:: SUPPLIED RECORDS
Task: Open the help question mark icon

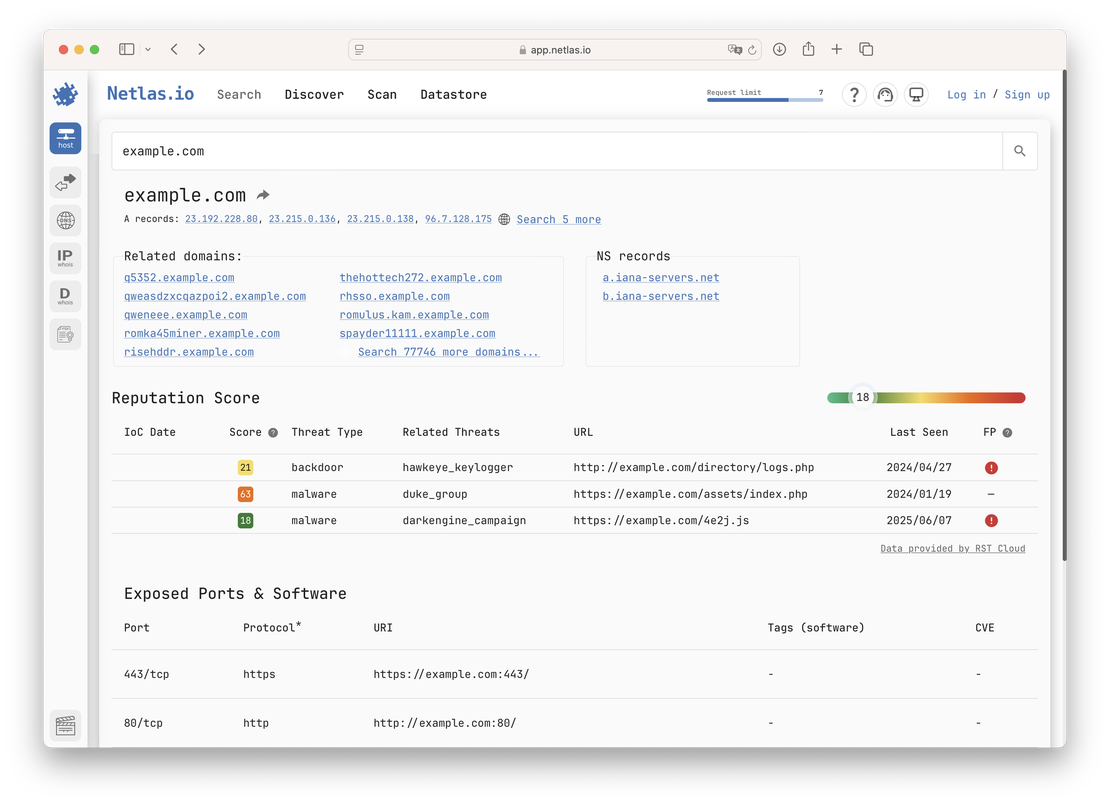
::::
:: SUPPLIED RECORDS
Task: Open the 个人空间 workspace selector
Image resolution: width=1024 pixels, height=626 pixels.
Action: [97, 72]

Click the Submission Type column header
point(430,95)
::::
:: SUPPLIED RECORDS
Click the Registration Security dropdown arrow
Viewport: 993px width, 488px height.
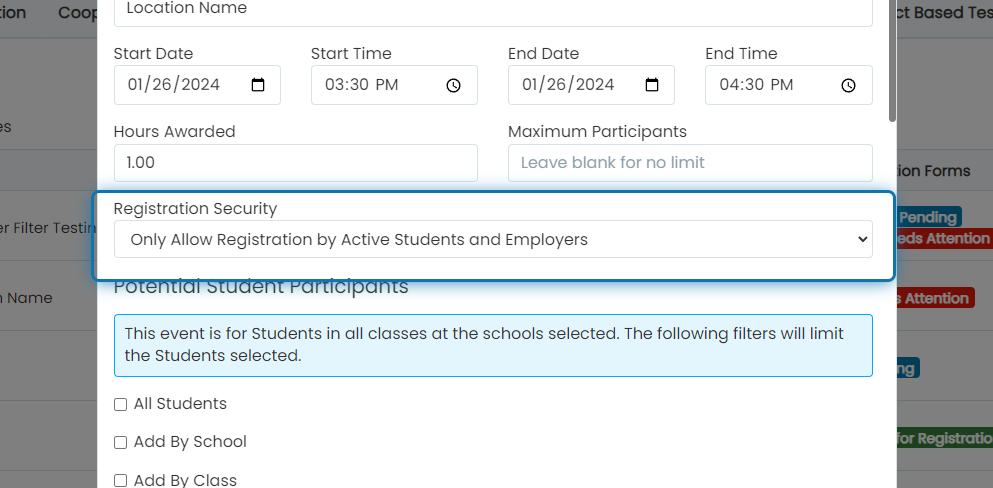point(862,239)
::::
### [ASSIGNMENT]
Copy all the lines above that hold the string "Task".

### [RESULT OF THE EXERCISE]
Task: Open the help question mark icon
Task: Open the 个人空间 workspace selector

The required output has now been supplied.